TASK PROMPT | What follows is a set of records. Copy them exactly and leave out the images.

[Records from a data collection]
——————

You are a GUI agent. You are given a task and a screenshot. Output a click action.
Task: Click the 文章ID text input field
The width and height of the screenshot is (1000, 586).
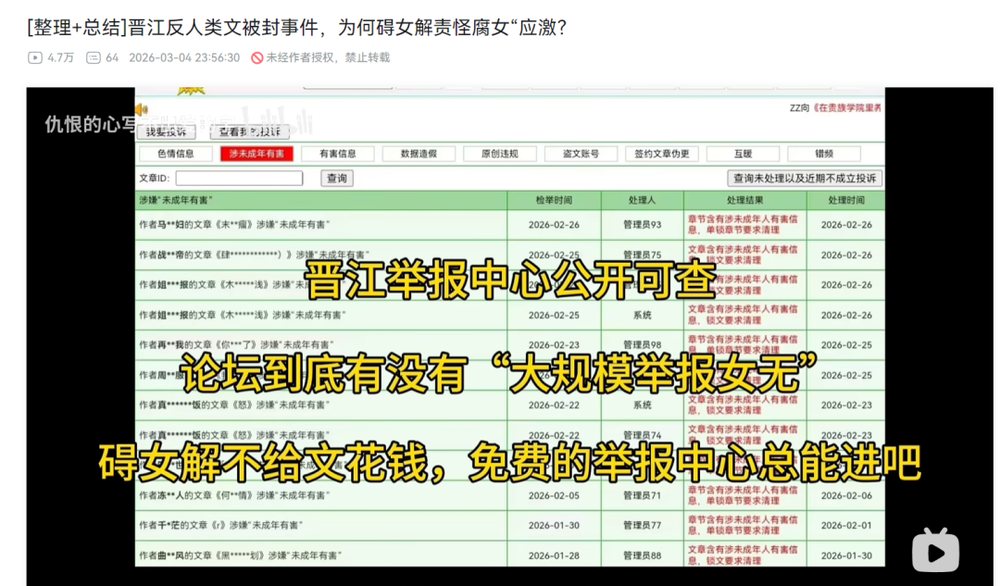(253, 178)

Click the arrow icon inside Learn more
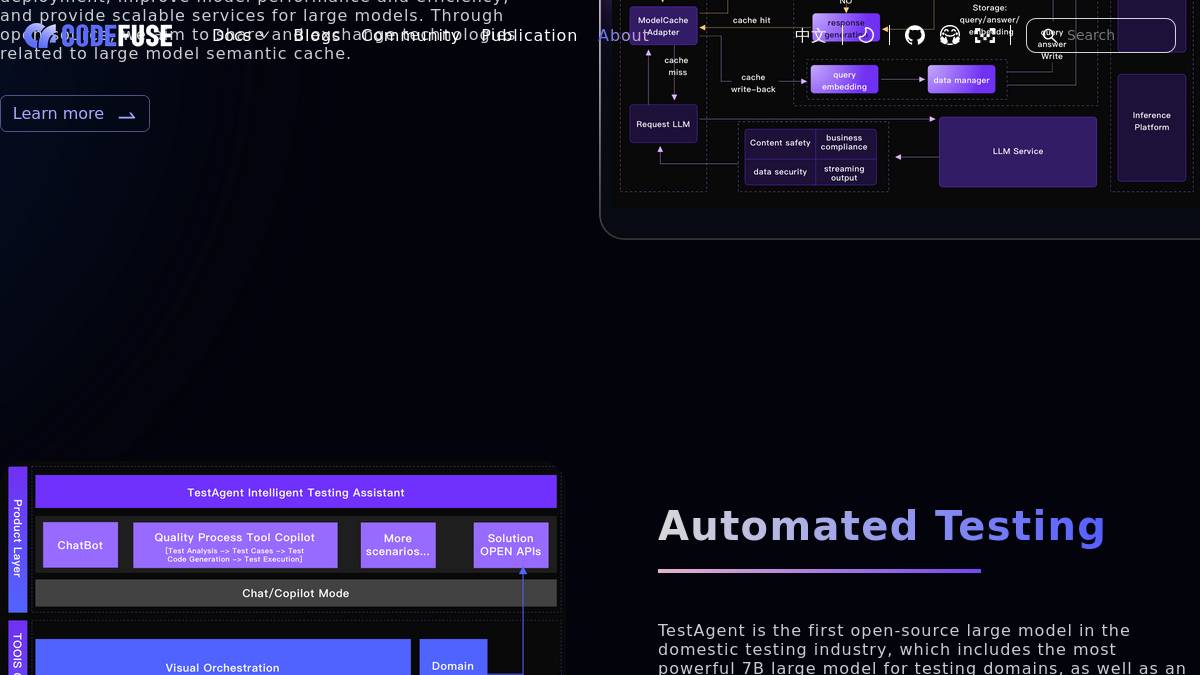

——————

ANSWER TO THIS TASK |
You are a GUI agent. You are given a task and a screenshot. Output a click action.
Task: Click the 文章ID text input field
The width and height of the screenshot is (1000, 586).
(253, 178)

Click the arrow icon inside Learn more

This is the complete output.